そして、警察の現場確認が終わったら、その次に、ご自身の自動車保険の事故受付窓口へ連絡しましょう。警察への届出が完了していると、後の保険手続きがスムーズに進みます。この「警察が先、保険が後」という順序が重要です。
よくある質問(FAQ)
Q. もし自分の勘違いだったら、警察に迷惑がかかりませんか?
A. 全く問題ありません。むしろ、安全意識が高い素晴らしい行動です。警察官は、事故かどうかを確認するプロフェッショナルです。確認して何もなければ、それで安心して帰ることができます。

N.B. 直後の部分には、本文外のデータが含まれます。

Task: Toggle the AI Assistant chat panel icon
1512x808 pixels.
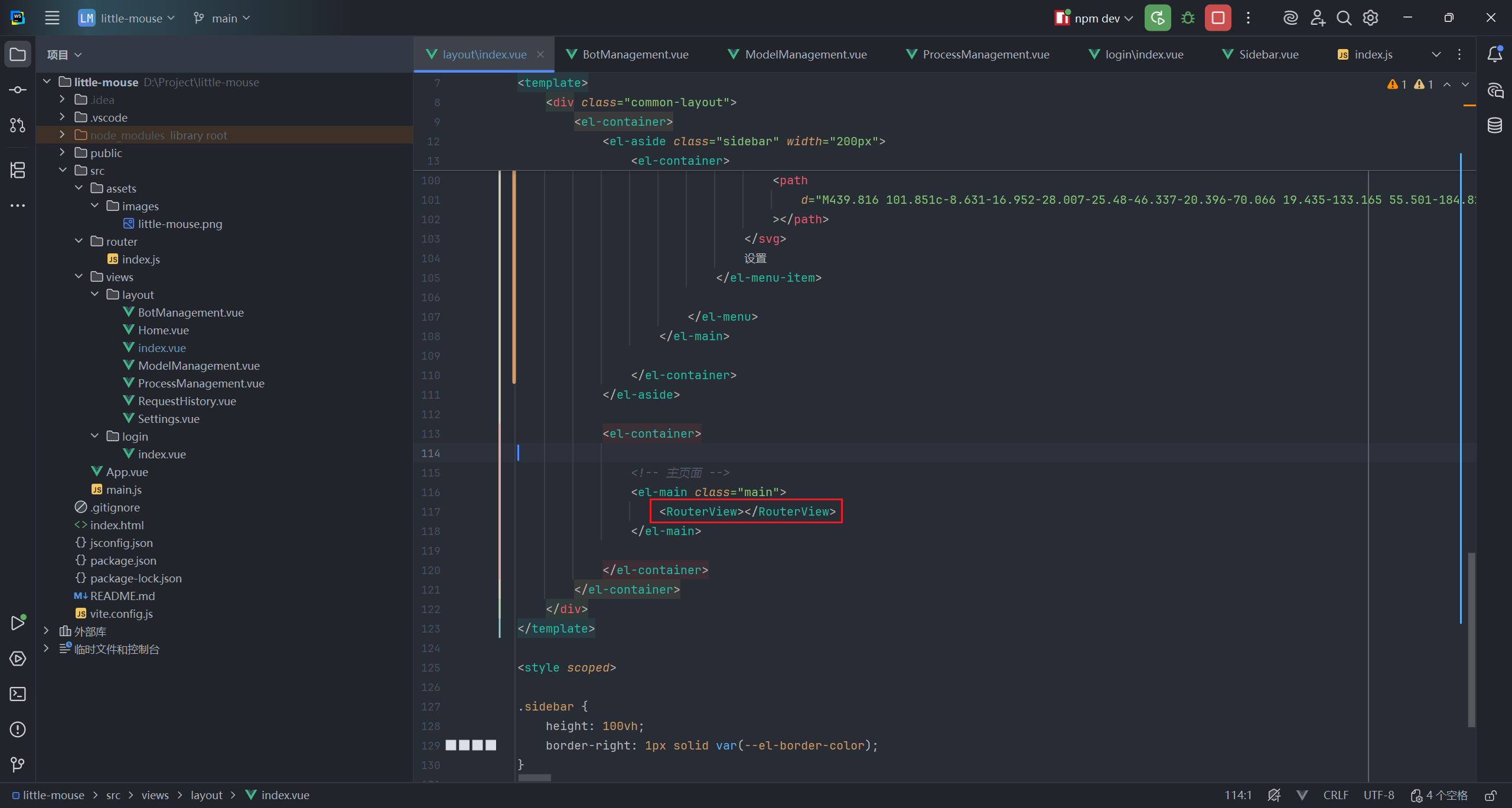Action: (x=1495, y=90)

遠慮する必要は一切ありません。
Q. 警察を呼ぶと、免許の点数が引かれたり、罰金があったりしますか?
A. いいえ、物損事故で相手のいない状況(もしくは相手がいてもお互いに過失がない場合など)で、安全運転義務違反などが問われなければ、基本的に点数が引かれたり罰金が科されたりすることはありません。警察への報告は、罰則を避けるための、あなたを守る行動です。
Q. 相手の車に連絡先を書いてワイパーに挟んでおけば大丈夫ですか?
A. それだけでは不十分です。相手への配慮としては良い行動ですが、警察への報告義務を果たしたことにはなりません。必ず、警察への連絡を最優先してください。
まとめ:あなたの未来を守る、たった一本の電話
この記事でお伝えしたかったことは、たった一つです。あなたのその不安は、正しい行動で今すぐ消せる、ということです。
「傷がないから」と自己判断して、数日後、数週間後に「当て逃げ」の容疑で警察から電話がかかってくるかもしれないと怯えながら過ごす未来と、今、少し勇気を出して電話一本かけることで、すべてを公的に処理して、明日から安心して過ごせる未来。
どちらを選ぶべきかは、もうお分かりのはずです。
さあ、スマートフォンを手に取って。あなたの未来を守るための行動を、今すぐ起こしましょう。